*** Passage Section Begins ***

The Curious Incident of the Dog in the Night-Time

by Mark Haddon

The Curious Incident of the Dog in the Night-Time Chapter 157 Summary

How It All Goes Down

  • Six days later, when his father goes out, Christopher finally has another opportunity to go back to read the other letters.
  • There are forty-three letters in all. He picks one at random and starts reading it.
  • His mother recalls a time two Christmases ago when Christopher got a new train set as a gift, and refused to go to bed because he didn't want to stop playing with it. Nice memory.
  • How about another one? This time, his mother tries to explain why she left Christopher and his father. She admits she wasn't a very good mother and that Christopher's father is much more patient than she is.
  • Then she recalls a time when she and Christopher went Christmas shopping. Christopher had a meltdown in a store and shouted and smashed things, and eventually they had to walk home because Christopher refused to get on the bus.
  • She tried talking to his father but she had a tough time making him understand her struggles. Eventually, things got so strained that they stopped talking altogether.
  • This is when she started spending more time with Roger, evidently. Roger told her that he and Eileen weren't in love with each other – he was lonely, too.
  • Is anyone else wondering why she's spilling all this out to her long-distance son?
  • In any case, she continues on to write that she and Roger fell in love. Roger suggested they run away together, but she said she could never leave Christopher.
  • But then one day, she and Christopher had a big argument, in which they both threw things and she ended up with a few broken toes.
  • This led to another big argument with Christopher's father.
  • Since his mom couldn't walk for a while, Christopher's father had to take care of him alone. And according to this letter, Christopher seemed to be much happier around his dad.
  • And so she decided that everyone would be better off if she simply wasn't around after all.
  • Hmmm.
  • Roger applied for a job transfer, and the two of them moved to London.
  • She wanted to say good-bye, but Christopher's father was incredibly angry after she left, and told her she could never come back to see him.
  • Almost over, we promise. She just repeats how sorry she is, and says that she never ever meant to hurt him.

*** Passage Section Ends ***

**Questions to answer:**
(a) Translate this sentence from the Chapter 157 summary into Spanish: "Roger applied for a job transfer, and the two of them moved to London."
(b) Return the part of the Chapter 157 summary from "The Curious Incident of the Dog in the Night-Time Chapter" up to and including "than she is.", copied word for word.
(c) Please resume the Chapter 157 summary with new text that follows its last sentence.
The lines that come next are from a different source.

*** Data to examine Section Begins ***

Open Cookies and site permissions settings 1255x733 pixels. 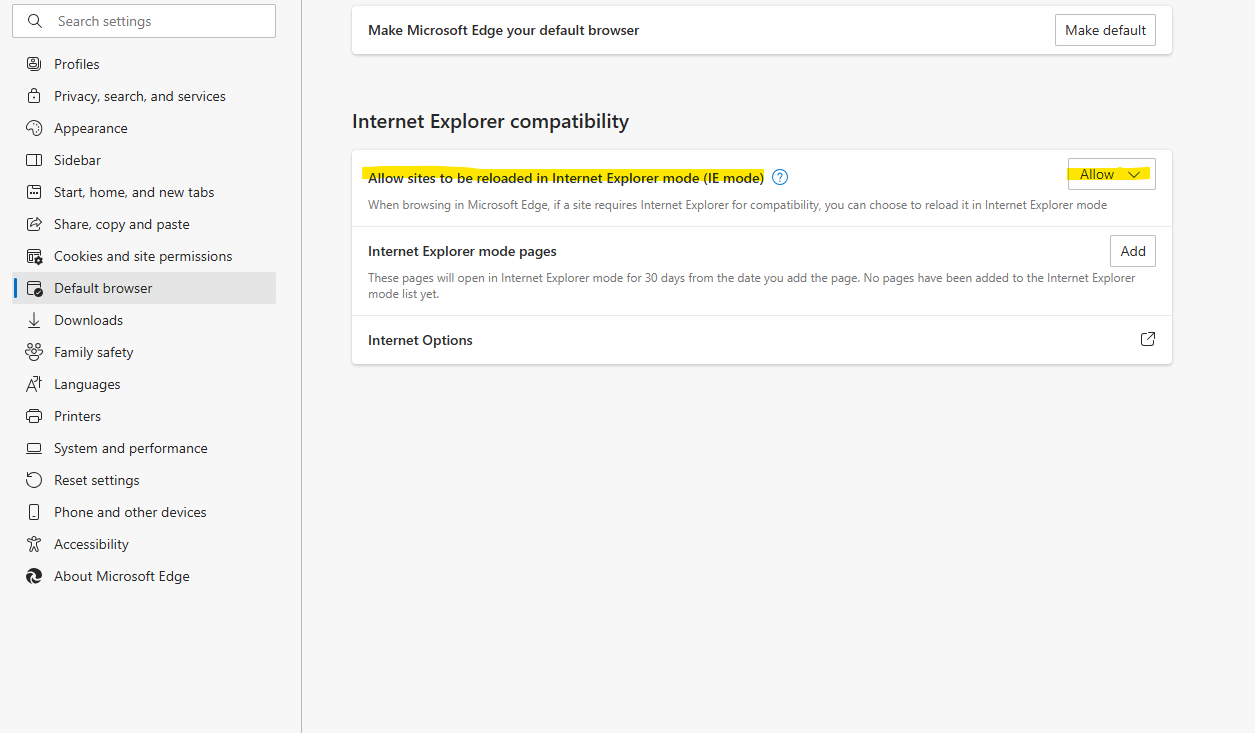[143, 256]
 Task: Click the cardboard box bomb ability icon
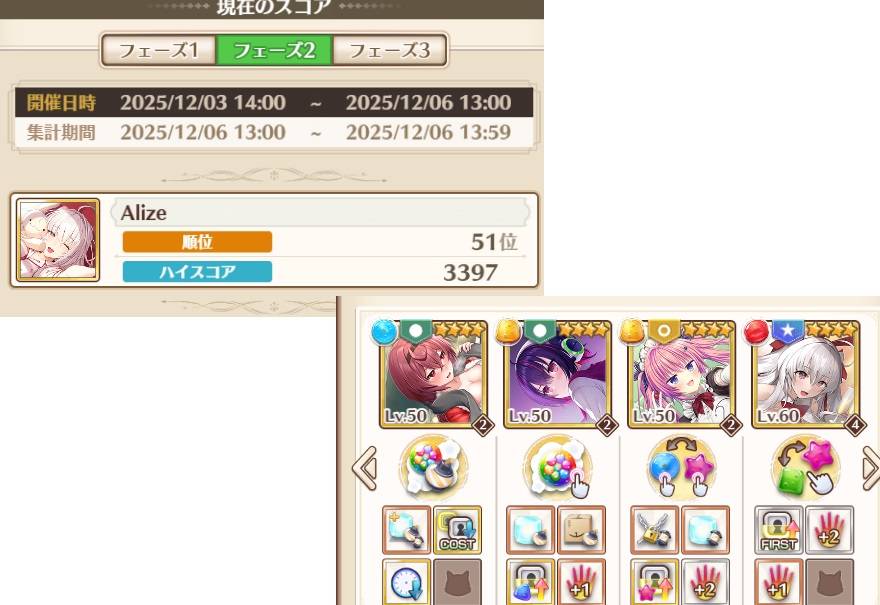[581, 530]
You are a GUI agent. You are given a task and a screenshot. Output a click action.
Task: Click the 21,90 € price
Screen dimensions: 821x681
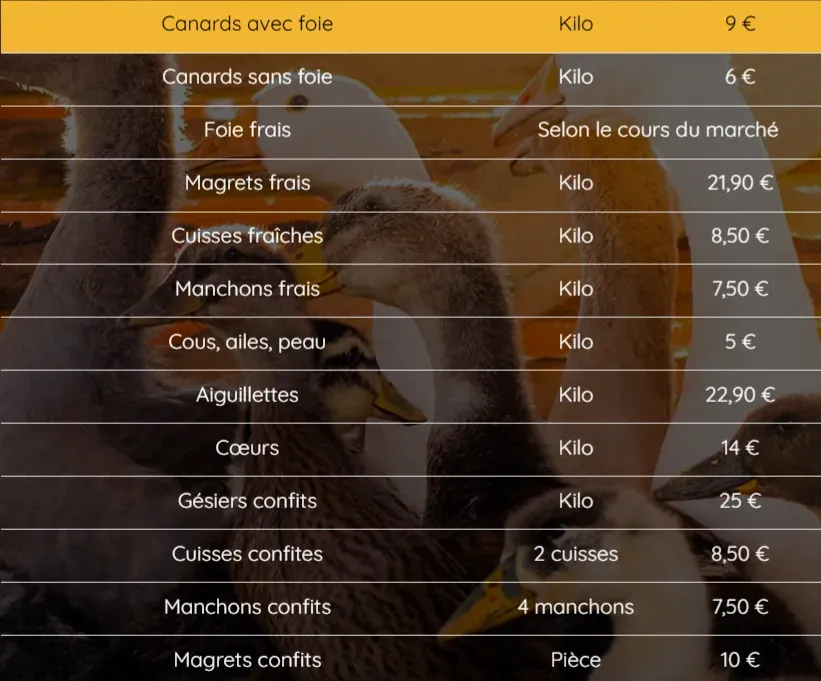point(740,183)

*** Data to examine Section Ends ***

**Numbered responses:**
(a) Roger solicitó un traslado laboral, y los dos se mudaron a Londres.

(b)
The Curious Incident of the Dog in the Night-Time Chapter 157 Summary

How It All Goes Down

  • Six days later, when his father goes out, Christopher finally has another opportunity to go back to read the other letters.
  • There are forty-three letters in all. He picks one at random and starts reading it.
  • His mother recalls a time two Christmases ago when Christopher got a new train set as a gift, and refused to go to bed because he didn't want to stop playing with it. Nice memory.
  • How about another one? This time, his mother tries to explain why she left Christopher and his father. She admits she wasn't a very good mother and that Christopher's father is much more patient than she is.

(c)
  • She concludes the letter by writing how much she thinks about him. She wonders how he's doing, and asks him to please write or call.
  • (Considering he never got the letters, he clearly didn't do that.)
  • On to a third letter. In this one, Christopher's mother writes about her new job and she asks him if he likes the present that she and Roger sent him.
  • Finally, he opens a fourth one. He starts to read about his mother's trip to the dentist, but he can't finish it because he starts to feel sick.
  • He realizes the truth: "Mother had not had a heart attack. Mother had not died. Mother had been alive all the time. And Father had lied about this" (157.19).
  • He tries to think of another explanation, but can't come up with any other possibility.
  • That's a tough one to swallow.
  • He starts feeling dizzy, and his stomach hurts. He gets into his father's bed, curls into a ball and passes out. When he wakes up, there's vomit on the sheets and his father is calling his name.
  • As he hears his name being called, he can see it written out in his mother's handwriting on the envelopes.
  • At first, his father is angry that Christopher has been going through his stuff. But then he notices the letters, and realizes that Christopher knows the truth: that's a way bigger deal than just snooping.
  • He freaks out a little bit, and then he starts crying and says, "I did it for your good, Christopher. Honestly I did. I never meant to lie [...] It was so complicated. So difficult " (157.38, 42).
  • Then he takes Christopher into the bath to clean him up. And even though he's being touched, Christopher is okay with it.